The S&P 500, an index measuring the performance of 500 of the largest American companies, soared over 10 percent in the first quarter of 2013. But even better returns were seen among small-capitalization (“small cap”) and microcap stocks. While there is no precise definition of large, mid, and small cap stocks, many people consider the minimum market capitalization thresholds of these categories to be $10 billion, $2 billion, and $250 million, respectively. Anything below $250 million is often termed “microcap.” Market capitalization is simply the number of outstanding shares multiplied by the stock price.
Winners in the first quarter include Aegis Value Fund (stock ticker: AVALX), which returned almost 17 percent for the quarter. The fund focuses on small value stocks.
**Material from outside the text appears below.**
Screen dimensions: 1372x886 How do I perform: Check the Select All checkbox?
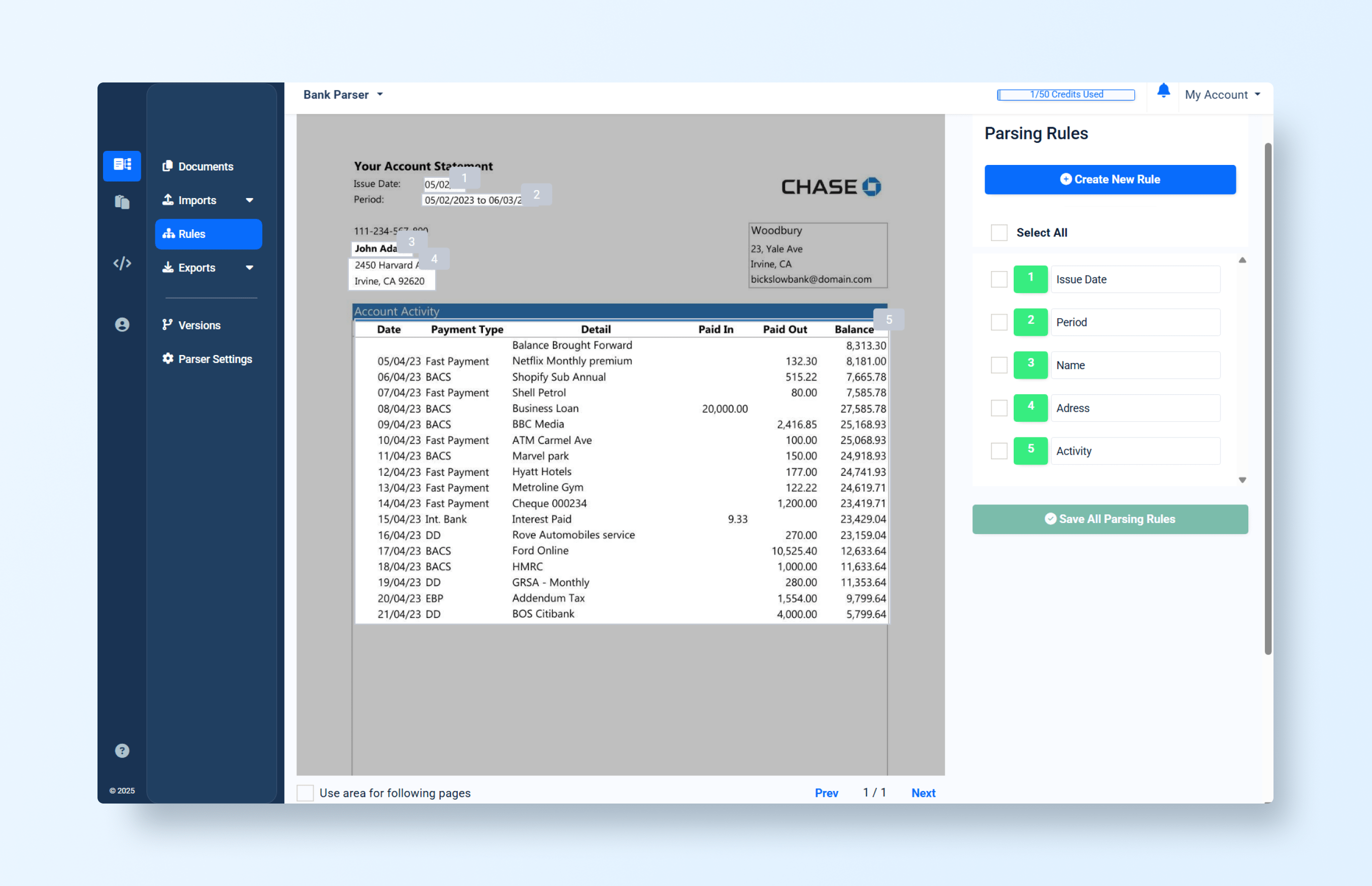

Value stocks are those that appear to be undervalued based on fundamentals such as price-to-earnings ratio or price-to-book ratio. They are often “beaten down” stocks and may carry substantial debt.
Other winners of note include Pacific Advisors Small Cap Value (PASMX), up 23.5 percent; Bridgeway Ultra-Small Company fund (BRUSX), up 19.4 percent; and Fidelity Japan Smaller Companies (FJSCX), up a sparkling 26 percent.
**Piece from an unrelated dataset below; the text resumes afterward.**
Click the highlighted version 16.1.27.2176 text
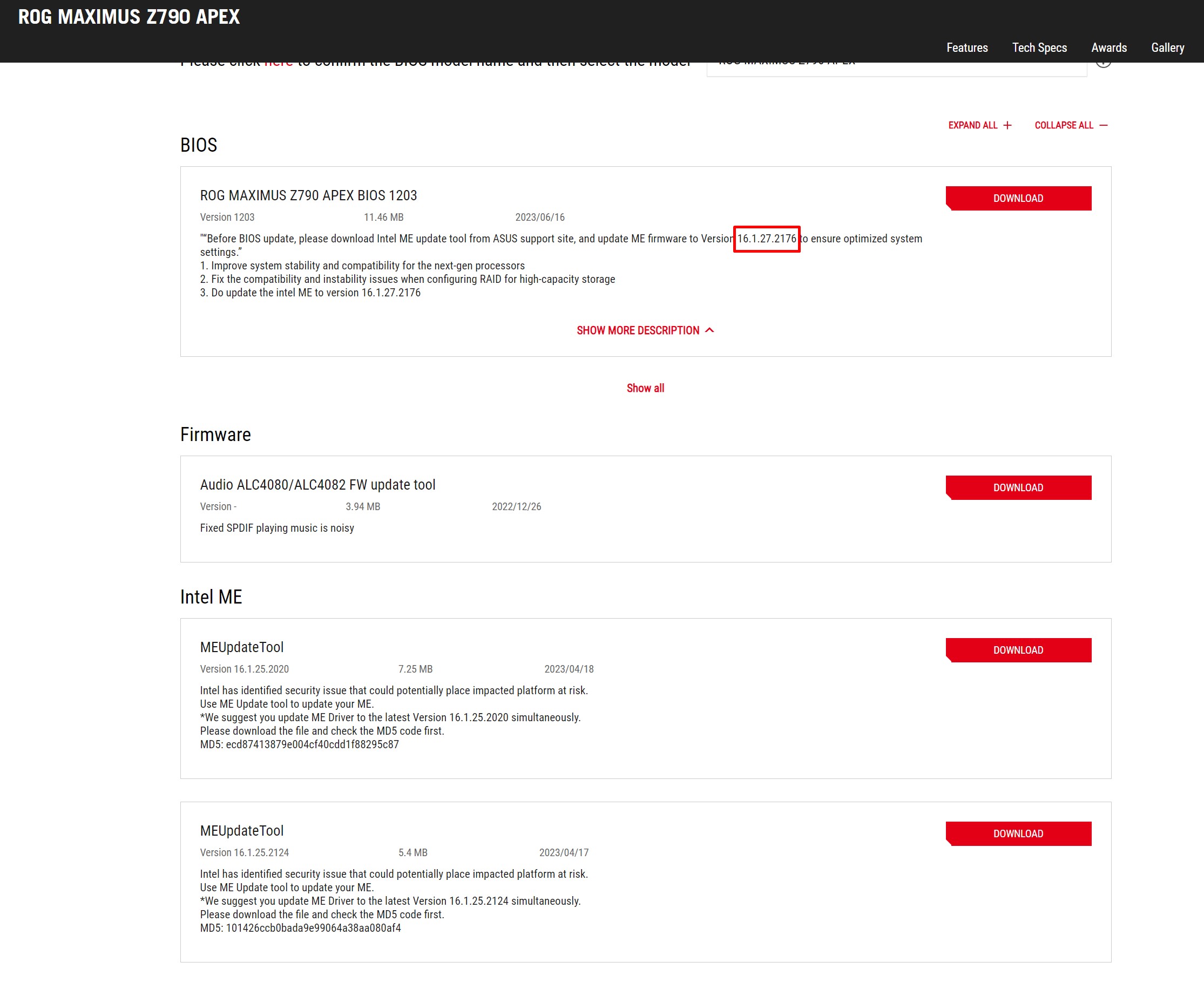coord(766,239)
Over the long term, small stocks are expected to provide better returns than large stocks, but the higher expected return comes at the price of increased risk. Smaller stocks tend to be more volatile and small companies often do not have strong enough balance sheets to survive an economic downturn. In addition to their potential to provide high returns, small cap and microcap stocks can offer diversification benefits when added to a portfolio of large cap stocks and bonds.